Published: Mar 10, 2009

 Job Search       

Feeling stuck, stalled, confused about what career is best for you? Are you wrestling with the usual questions?

  • Should I go back to school?
  • Should I take this path or that?
  • What should I do with my life?

Why not step back a bit? First, take a look at the bigger picture. Decide what your life's vision is.

Here's an exercise that will help you expand the picture: write your own obituary. No, this isn't easy. We don't like to face our mortality. Jane Walmsley said, "Americans think that death is optional." It isn't. So get over it and start writing.

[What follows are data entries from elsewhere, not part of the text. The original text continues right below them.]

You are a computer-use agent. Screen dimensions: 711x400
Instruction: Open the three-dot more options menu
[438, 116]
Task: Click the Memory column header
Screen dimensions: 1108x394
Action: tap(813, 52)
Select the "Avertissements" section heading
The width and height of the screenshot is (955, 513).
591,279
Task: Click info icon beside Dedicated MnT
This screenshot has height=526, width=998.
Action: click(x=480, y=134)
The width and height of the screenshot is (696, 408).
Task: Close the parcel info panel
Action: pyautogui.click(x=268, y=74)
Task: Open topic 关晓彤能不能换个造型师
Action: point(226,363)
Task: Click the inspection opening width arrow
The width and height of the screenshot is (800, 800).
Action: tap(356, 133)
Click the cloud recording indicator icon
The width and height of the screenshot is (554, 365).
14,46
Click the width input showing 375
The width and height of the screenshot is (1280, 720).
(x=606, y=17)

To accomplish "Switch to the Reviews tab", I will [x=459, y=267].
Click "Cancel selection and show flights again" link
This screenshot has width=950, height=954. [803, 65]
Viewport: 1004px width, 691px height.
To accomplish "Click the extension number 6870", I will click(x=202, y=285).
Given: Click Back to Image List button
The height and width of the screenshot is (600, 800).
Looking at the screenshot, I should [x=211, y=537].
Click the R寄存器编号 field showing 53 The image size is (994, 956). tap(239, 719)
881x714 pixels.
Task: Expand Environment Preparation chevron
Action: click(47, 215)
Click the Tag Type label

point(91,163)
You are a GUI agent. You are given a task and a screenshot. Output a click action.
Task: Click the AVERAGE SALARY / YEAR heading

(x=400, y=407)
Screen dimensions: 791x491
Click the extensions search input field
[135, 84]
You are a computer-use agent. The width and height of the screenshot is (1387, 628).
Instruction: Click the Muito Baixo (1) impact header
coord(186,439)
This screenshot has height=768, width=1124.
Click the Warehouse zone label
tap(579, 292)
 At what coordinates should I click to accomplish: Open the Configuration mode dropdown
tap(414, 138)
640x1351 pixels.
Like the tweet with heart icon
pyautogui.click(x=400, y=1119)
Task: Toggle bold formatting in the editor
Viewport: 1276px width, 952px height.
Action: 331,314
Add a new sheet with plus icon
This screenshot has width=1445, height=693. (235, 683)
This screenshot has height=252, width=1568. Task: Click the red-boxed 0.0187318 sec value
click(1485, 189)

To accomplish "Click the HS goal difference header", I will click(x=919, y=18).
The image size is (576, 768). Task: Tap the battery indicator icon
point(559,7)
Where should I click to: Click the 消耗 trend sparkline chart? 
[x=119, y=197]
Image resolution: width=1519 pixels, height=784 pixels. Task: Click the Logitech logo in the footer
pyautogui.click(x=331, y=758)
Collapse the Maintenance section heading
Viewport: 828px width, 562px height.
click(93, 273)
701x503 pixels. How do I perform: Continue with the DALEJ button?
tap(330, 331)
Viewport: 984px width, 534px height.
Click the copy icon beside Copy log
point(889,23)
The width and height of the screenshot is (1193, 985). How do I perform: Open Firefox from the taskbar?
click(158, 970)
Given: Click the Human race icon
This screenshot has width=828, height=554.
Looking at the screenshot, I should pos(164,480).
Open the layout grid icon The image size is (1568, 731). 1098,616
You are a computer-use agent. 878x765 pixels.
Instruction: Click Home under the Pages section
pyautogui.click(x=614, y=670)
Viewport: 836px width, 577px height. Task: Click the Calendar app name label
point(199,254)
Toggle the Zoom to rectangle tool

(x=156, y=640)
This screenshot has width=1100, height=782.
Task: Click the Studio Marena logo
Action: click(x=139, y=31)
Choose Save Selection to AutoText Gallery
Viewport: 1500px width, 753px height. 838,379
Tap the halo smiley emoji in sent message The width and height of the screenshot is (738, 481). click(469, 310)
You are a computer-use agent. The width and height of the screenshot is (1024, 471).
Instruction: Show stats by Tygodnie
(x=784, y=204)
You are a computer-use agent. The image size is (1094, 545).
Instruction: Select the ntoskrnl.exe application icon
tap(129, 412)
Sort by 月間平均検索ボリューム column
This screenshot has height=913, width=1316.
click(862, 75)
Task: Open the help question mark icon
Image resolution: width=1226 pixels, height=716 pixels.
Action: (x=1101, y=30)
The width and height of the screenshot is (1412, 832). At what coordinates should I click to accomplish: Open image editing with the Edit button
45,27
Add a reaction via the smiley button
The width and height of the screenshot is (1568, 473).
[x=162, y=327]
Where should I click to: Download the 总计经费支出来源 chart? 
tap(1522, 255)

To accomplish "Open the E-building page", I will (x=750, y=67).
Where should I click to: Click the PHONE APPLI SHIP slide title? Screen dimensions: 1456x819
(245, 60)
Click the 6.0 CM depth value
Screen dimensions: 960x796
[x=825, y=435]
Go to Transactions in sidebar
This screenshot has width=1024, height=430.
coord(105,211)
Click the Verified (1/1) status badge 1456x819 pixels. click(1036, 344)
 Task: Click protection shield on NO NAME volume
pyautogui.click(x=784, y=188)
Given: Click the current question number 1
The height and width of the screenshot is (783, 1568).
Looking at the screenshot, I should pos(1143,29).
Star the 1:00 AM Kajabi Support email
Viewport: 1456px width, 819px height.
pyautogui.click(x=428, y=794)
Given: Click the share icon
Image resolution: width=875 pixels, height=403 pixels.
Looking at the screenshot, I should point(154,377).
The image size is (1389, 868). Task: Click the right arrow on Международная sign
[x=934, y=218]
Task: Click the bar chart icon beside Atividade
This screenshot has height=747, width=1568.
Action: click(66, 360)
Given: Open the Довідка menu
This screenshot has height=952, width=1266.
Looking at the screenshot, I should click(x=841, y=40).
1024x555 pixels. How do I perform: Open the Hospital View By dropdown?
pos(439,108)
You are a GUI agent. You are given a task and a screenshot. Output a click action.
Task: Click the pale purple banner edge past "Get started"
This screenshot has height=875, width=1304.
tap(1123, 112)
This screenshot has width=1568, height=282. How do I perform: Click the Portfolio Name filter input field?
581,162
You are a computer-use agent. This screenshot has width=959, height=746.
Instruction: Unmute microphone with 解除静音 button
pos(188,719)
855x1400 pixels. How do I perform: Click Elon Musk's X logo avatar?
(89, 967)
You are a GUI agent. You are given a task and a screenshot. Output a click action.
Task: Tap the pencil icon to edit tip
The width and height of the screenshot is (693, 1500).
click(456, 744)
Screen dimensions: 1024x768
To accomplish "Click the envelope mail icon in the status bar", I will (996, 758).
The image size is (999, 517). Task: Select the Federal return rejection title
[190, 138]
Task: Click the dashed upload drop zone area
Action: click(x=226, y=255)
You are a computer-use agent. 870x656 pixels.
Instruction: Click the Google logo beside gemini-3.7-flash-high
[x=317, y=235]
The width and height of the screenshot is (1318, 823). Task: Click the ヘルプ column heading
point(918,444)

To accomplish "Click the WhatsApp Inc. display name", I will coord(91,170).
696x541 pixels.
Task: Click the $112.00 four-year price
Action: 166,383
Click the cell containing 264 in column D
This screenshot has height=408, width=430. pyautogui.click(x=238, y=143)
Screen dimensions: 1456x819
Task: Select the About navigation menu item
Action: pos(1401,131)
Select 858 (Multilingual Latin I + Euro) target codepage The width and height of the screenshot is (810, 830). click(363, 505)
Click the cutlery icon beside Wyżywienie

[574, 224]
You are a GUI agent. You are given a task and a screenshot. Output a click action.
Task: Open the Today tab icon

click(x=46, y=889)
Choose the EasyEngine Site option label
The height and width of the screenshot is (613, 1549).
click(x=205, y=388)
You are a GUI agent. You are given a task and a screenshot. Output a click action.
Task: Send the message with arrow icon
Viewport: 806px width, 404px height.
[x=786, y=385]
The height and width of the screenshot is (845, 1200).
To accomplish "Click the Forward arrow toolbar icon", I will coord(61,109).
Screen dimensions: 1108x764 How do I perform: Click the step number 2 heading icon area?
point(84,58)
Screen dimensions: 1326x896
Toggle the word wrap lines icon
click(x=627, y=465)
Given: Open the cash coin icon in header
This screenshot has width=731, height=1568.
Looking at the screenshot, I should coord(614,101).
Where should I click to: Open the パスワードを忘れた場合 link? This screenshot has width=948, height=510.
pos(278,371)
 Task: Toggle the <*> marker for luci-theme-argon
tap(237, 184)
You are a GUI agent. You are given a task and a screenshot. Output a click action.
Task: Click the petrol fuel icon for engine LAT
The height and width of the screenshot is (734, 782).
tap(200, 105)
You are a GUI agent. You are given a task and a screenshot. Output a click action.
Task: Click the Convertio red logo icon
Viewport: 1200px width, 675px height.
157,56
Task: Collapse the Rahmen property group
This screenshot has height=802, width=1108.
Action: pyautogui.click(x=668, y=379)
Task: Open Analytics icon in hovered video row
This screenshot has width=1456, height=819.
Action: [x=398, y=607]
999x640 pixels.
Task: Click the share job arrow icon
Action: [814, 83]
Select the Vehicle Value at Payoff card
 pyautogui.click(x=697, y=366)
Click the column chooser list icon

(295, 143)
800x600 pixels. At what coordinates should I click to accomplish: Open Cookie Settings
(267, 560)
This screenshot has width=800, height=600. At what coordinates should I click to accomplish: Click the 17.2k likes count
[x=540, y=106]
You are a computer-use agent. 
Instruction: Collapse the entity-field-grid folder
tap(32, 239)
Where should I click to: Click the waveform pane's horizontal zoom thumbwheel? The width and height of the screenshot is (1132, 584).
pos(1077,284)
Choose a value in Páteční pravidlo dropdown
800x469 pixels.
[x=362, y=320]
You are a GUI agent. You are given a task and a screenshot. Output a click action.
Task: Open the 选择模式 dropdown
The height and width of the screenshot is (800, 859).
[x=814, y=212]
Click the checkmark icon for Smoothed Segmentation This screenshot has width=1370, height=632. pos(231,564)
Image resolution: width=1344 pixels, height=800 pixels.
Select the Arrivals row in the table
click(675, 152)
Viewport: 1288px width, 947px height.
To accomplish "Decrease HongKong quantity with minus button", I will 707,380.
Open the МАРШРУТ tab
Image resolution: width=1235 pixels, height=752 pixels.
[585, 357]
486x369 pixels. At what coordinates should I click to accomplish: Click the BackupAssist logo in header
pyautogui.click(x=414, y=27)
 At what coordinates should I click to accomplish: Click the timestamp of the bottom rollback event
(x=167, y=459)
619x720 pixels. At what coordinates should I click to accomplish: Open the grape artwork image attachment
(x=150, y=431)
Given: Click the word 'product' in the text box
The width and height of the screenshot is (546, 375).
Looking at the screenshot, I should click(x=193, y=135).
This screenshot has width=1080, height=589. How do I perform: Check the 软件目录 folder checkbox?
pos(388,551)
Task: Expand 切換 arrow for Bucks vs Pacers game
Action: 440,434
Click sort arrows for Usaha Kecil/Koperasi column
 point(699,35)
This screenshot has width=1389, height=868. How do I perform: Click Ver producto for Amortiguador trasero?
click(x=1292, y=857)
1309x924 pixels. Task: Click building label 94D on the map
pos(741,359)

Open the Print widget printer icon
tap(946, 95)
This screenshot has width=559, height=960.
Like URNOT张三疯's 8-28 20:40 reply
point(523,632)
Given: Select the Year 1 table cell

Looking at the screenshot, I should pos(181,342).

Think about your last party - your funeral. Who do you hope will be there? What do you want them saying about you? Do you prefer that your friends talk about what a great widget saleswoman you were or about the many positive ways that you affected their lives (or some combination of both)? Do you want your children remembering that their father achieved career success by working 60+ hours a week or that he coached their baseball teams and never missed a soccer game?

I'm still working on my obituary, but here are some parts of it:

"Her life's work was connecting people to themselves, to others and to their life's work. She lived each day in the present. She learned something new each day. She was quick to forgive and slow to anger. She was a loving wife. Her marriage was the biggest and most enduring happiness of her life because she celebrated that joy each day and didn't sweat the small stuff. She always treated others with courtesy and respect. She looked for hope. She was a shameless optimist and a great cook. She loved to laugh."

Do I live up to every part of this every day? No, but I keep trying. Writing it made me think about what's most important to me. That vision helps me to measure my behavior against those goals.

The next step is to define specific behaviors or actions that will help you to achieve your vision. For example, "She learned something new each day" prompted me to ask whether I am doing enough toward that goal. Do I need to read more? What kinds of books and articles will I read? What new subjects do I want to tackle? How will I make the time for that? Do I want to talk to more people with viewpoints different from mine? Where will I find those people? Answers to these questions helped me to set specific goals like: Start a must-read list of books. Spend at least five evening hours a week reading (instead of watching TV). Attend at least one thought-provoking lecture or discussion every month.

You must also look at how your values fit into your vision. Blanchard and Stoner say that values are deeply held beliefs that "define what is right or fundamentally important. . . . They provide guidelines for our choices and actions." Values explain how you want to live and what actions create and continue that life. Values are the vitally important basics of your life. Your work - what you do, where you do it and with whom - must align with your values.

Let's say that honesty, cooperation and fair play are high on your values list. Does every part of your life support those values and allow you really to live them? Could you be happy working with people whose mantra is "smash the competition; do whatever it takes to win?" The answer is "probably not for long" IF your success depended on adopting that attitude.

On the other hand, recognizing the importance of those values could open up a new career possibility for you - mediator, ombudsman, attorney, ethics professor, marriage counselor, investigative journalist, consumer advocate, forensic accountant, or even consultant to ethically-challenged corporations.

Making a career choice without a vision statement can be like trying to put together a jigsaw puzzle before you have all of the pieces. First, search out those missing pieces. Then you can start moving them around to see how they all connect to form the big picture.